_TASK BRIEF_: Until you reach the line containing "Spiders (1330, 441)", reproduce each line of the listing exactly, please, and include that line as well.
=== SUPPLIED RECORDS ===
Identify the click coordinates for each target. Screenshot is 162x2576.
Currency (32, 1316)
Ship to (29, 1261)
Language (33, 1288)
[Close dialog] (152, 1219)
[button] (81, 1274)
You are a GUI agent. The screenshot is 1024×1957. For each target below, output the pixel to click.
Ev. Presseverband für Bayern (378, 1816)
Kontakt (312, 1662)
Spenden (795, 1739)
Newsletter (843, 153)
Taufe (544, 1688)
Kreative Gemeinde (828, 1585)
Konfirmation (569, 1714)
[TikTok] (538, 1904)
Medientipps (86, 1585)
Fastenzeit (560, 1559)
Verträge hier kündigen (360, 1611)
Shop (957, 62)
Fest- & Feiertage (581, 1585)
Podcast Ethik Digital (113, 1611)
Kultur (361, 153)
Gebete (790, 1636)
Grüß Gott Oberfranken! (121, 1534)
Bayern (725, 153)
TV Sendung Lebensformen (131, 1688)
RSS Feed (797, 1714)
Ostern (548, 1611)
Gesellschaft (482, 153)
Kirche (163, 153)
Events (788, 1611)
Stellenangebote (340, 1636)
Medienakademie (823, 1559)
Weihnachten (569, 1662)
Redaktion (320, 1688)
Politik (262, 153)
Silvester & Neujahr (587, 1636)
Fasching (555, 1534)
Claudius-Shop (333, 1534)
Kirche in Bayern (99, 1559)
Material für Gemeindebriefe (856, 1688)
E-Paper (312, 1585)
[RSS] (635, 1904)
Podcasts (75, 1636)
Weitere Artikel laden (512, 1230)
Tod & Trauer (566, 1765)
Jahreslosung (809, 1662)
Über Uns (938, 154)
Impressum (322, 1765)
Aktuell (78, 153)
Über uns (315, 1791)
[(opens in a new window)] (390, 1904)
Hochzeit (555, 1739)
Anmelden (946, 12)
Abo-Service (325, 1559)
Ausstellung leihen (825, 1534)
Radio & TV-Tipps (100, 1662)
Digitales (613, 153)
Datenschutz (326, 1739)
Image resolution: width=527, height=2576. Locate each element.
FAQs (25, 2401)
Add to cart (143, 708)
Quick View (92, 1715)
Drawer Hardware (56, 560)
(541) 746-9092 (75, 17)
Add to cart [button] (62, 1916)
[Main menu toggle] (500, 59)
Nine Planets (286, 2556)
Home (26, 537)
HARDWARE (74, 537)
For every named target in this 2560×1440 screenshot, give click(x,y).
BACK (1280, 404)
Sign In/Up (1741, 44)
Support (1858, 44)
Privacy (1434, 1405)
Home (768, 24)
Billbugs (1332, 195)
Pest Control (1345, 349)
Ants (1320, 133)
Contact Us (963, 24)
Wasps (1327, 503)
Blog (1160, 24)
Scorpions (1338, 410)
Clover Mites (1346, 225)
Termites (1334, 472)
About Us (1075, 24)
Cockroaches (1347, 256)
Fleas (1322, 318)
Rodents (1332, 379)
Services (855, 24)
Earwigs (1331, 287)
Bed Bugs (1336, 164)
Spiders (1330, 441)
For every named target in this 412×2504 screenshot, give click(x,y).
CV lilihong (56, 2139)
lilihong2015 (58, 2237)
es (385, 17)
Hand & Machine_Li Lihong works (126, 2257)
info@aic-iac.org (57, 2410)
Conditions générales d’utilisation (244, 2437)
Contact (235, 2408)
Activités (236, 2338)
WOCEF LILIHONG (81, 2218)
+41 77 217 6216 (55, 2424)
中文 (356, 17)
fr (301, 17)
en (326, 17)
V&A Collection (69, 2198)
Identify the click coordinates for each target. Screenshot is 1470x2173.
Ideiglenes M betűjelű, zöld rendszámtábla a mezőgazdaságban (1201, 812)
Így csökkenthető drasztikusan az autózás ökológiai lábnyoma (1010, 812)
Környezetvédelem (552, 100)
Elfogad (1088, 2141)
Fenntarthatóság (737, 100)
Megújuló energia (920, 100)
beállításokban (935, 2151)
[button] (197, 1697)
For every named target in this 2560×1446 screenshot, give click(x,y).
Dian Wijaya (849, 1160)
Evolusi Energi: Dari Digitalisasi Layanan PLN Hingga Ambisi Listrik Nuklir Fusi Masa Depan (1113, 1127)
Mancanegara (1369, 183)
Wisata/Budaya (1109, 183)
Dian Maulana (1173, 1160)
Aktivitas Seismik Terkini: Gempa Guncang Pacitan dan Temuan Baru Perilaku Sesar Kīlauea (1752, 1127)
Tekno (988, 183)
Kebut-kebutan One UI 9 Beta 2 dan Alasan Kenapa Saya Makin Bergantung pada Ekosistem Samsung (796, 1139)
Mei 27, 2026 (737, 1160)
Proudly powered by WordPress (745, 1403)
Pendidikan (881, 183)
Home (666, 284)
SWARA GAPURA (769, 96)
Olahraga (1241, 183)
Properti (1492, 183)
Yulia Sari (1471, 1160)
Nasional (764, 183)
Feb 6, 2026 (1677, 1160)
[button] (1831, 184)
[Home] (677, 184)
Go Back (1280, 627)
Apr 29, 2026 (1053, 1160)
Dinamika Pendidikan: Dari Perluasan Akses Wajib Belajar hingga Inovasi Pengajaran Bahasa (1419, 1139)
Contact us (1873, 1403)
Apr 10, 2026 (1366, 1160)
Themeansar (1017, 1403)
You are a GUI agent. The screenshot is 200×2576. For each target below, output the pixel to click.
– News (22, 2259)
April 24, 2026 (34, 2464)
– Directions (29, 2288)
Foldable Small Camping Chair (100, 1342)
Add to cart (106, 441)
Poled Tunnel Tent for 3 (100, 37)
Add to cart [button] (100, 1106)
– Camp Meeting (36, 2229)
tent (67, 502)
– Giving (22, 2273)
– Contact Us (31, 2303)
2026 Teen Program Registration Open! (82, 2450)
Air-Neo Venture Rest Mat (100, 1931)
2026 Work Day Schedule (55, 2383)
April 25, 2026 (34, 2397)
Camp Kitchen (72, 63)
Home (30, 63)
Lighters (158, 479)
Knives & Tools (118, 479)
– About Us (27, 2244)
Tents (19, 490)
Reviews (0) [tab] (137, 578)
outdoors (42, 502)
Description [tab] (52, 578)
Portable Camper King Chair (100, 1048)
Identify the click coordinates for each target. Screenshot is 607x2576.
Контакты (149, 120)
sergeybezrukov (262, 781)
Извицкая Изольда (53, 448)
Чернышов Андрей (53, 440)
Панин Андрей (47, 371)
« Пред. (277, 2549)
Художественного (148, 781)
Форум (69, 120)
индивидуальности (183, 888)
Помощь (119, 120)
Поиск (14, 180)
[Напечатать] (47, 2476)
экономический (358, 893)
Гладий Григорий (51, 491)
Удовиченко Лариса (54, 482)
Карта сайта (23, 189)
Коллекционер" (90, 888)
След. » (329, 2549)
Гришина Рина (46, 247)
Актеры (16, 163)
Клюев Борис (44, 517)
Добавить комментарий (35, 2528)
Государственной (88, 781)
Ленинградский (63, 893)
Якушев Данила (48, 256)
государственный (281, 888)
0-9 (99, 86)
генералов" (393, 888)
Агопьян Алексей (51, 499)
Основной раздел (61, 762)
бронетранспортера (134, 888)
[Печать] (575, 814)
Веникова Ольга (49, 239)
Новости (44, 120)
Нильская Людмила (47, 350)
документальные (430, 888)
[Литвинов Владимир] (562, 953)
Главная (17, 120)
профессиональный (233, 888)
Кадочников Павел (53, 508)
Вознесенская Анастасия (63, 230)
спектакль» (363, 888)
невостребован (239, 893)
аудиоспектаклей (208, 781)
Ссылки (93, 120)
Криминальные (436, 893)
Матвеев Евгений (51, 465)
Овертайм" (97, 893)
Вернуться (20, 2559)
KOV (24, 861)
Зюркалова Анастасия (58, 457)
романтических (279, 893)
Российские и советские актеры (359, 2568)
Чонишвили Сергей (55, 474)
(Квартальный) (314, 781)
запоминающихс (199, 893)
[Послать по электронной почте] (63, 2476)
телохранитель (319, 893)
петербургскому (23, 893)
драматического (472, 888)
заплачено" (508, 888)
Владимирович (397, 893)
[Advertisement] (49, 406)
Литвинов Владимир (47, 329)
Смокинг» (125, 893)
===
_YOUR SOLUTION_:
Identify the click coordinates for each target. Screenshot is 162x2576.
Currency (32, 1316)
Ship to (29, 1261)
Language (33, 1288)
[Close dialog] (152, 1219)
[button] (81, 1274)
You are a GUI agent. The screenshot is 1024×1957. For each target below, output the pixel to click.
Ev. Presseverband für Bayern (378, 1816)
Kontakt (312, 1662)
Spenden (795, 1739)
Newsletter (843, 153)
Taufe (544, 1688)
Kreative Gemeinde (828, 1585)
Konfirmation (569, 1714)
[TikTok] (538, 1904)
Medientipps (86, 1585)
Fastenzeit (560, 1559)
Verträge hier kündigen (360, 1611)
Shop (957, 62)
Fest- & Feiertage (581, 1585)
Podcast Ethik Digital (113, 1611)
Kultur (361, 153)
Gebete (790, 1636)
Grüß Gott Oberfranken! (121, 1534)
Bayern (725, 153)
TV Sendung Lebensformen (131, 1688)
RSS Feed (797, 1714)
Ostern (548, 1611)
Gesellschaft (482, 153)
Kirche (163, 153)
Events (788, 1611)
Stellenangebote (340, 1636)
Medienakademie (823, 1559)
Weihnachten (569, 1662)
Redaktion (320, 1688)
Politik (262, 153)
Silvester & Neujahr (587, 1636)
Fasching (555, 1534)
Claudius-Shop (333, 1534)
Kirche in Bayern (99, 1559)
Material für Gemeindebriefe (856, 1688)
E-Paper (312, 1585)
[RSS] (635, 1904)
Podcasts (75, 1636)
Weitere Artikel laden (512, 1230)
Tod & Trauer (566, 1765)
Jahreslosung (809, 1662)
Über Uns (938, 154)
Impressum (322, 1765)
Aktuell (78, 153)
Über uns (315, 1791)
[(opens in a new window)] (390, 1904)
Hochzeit (555, 1739)
Anmelden (946, 12)
Abo-Service (325, 1559)
Ausstellung leihen (825, 1534)
Radio & TV-Tipps (100, 1662)
Digitales (613, 153)
Datenschutz (326, 1739)
Image resolution: width=527, height=2576. Locate each element.
FAQs (25, 2401)
Add to cart (143, 708)
Quick View (92, 1715)
Drawer Hardware (56, 560)
(541) 746-9092 (75, 17)
Add to cart [button] (62, 1916)
[Main menu toggle] (500, 59)
Nine Planets (286, 2556)
Home (26, 537)
HARDWARE (74, 537)
For every named target in this 2560×1440 screenshot, give click(x,y).
BACK (1280, 404)
Sign In/Up (1741, 44)
Support (1858, 44)
Privacy (1434, 1405)
Home (768, 24)
Billbugs (1332, 195)
Pest Control (1345, 349)
Ants (1320, 133)
Contact Us (963, 24)
Wasps (1327, 503)
Blog (1160, 24)
Scorpions (1338, 410)
Clover Mites (1346, 225)
Termites (1334, 472)
About Us (1075, 24)
Cockroaches (1347, 256)
Fleas (1322, 318)
Rodents (1332, 379)
Services (855, 24)
Earwigs (1331, 287)
Bed Bugs (1336, 164)
Spiders (1330, 441)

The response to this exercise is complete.